> [What the task asks] Reproduce the passage of the abstract on baited mosquito traps from "Mosquito species composition" to "the inter-epidemic period.", word for word.

> [Extract]
[Start of Attachment]
In recent years, the East African region has seen an increase in arboviral diseases transmitted by blood-feeding arthropods.
Effective surveillance to monitor and reduce incidence of these infections requires the use of appropriate vector sampling
tools. Here, trapped skin volatiles on fur from sheep, a known preferred host of mosquito vectors of Rift Valley fever virus
(RVFV), were used with a standard CDC light trap to improve catches of mosquito vectors. We tested the standard CDC light
trap alone (L), and baited with (a) CO2 (LC), (b) animal volatiles (LF), and (c) CO2 plus animal volatiles (LCF) in two highly
endemic areas for RVF in Kenya (Marigat and Ijara districts) from March–June and September–December 2010. The
incidence rate ratios (IRR) that mosquito species chose traps baited with treatments (LCF, LC and LF) instead of the control
(L) were estimated. Marigat was dominated by secondary vectors and host-seeking mosquitoes were 3–4 times more likely
to enter LC and LCF traps [IRR = 3.1 and IRR = 3.8 respectively] than the L only trap. The LCF trap captured a greater number
of mosquitoes than the LC trap (IRR = 1.23) although the difference was not significant. Analogous results were observed at
Ijara, where species were dominated by key primary and primary RVFV vectors, with 1.6-, 6.5-, and 8.5-fold increases in trap
captures recorded in LF, LC and LCF baited traps respectively, relative to the control. These catches all differed significantly
from those trapped in L only. Further, there was a significant increase in trap captures in LCF compared to LC (IRR = 1.63).
Mosquito species composition and trap counts differed between the RVF sites. However, within each site, catches differed in
abundance only and no species preferences were noted in the different baited-traps. Identifying the attractive components
present in these natural odors should lead to development of an effective odor-bait trapping system for population densitymonitoring
and result in improved RVF surveillance especially during the inter-epidemic period.
[End of Attachment]
> [Provided data]
[Start of Attachment]
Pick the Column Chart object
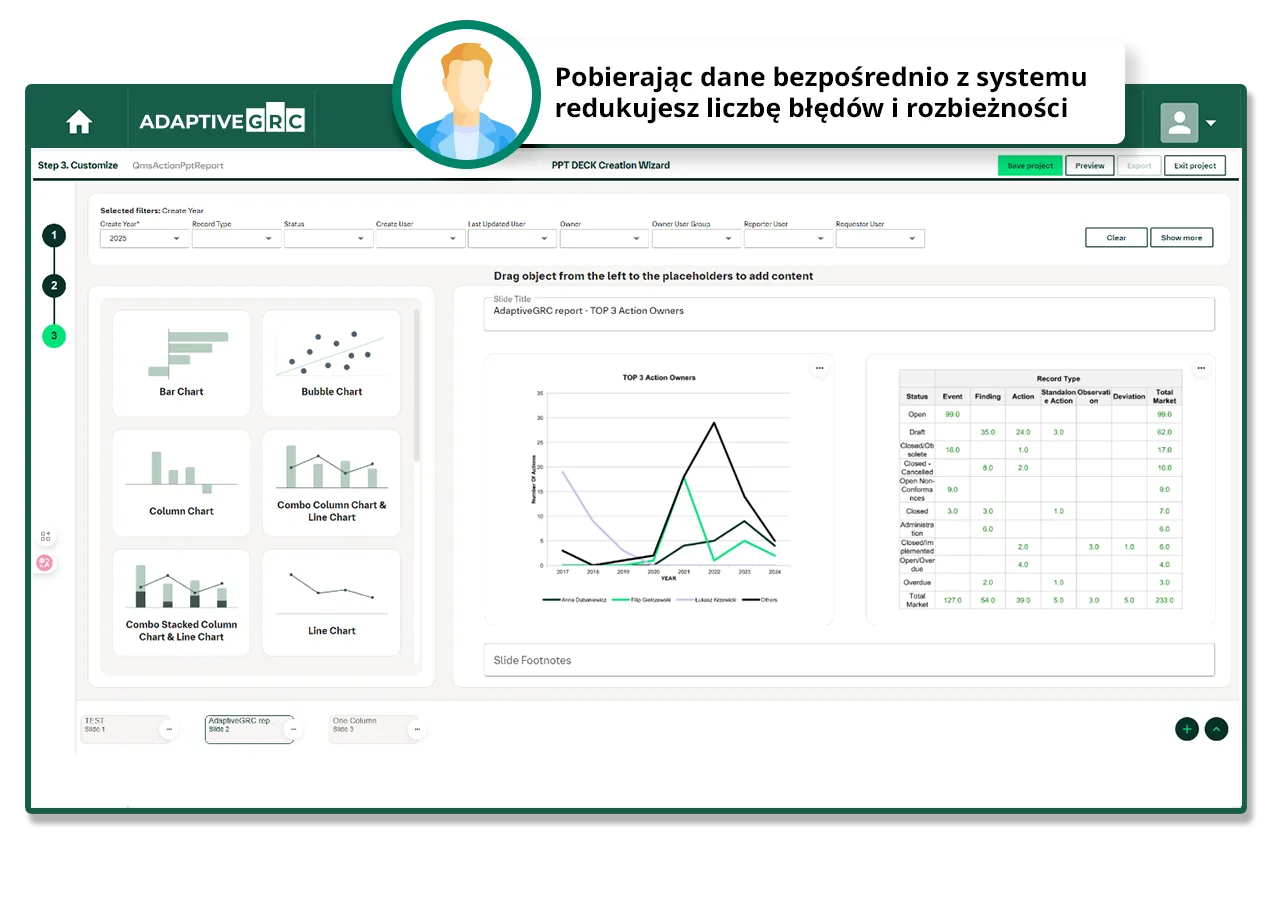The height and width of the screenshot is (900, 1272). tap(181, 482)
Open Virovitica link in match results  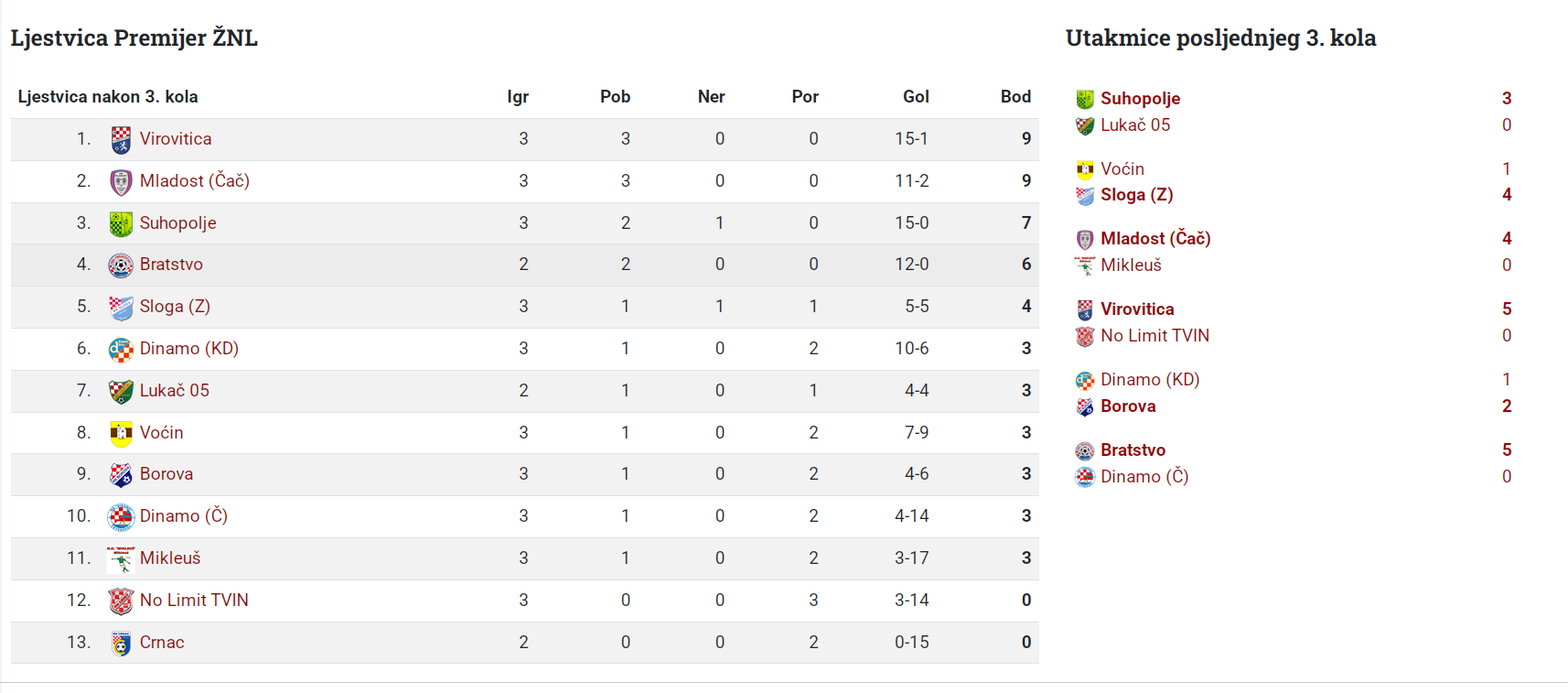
[End of Attachment]
> [Response below]
Mosquito species composition and trap counts differed between the RVF sites. However, within each site, catches differed in
abundance only and no species preferences were noted in the different baited-traps. Identifying the attractive components
present in these natural odors should lead to development of an effective odor-bait trapping system for population densitymonitoring
and result in improved RVF surveillance especially during the inter-epidemic period.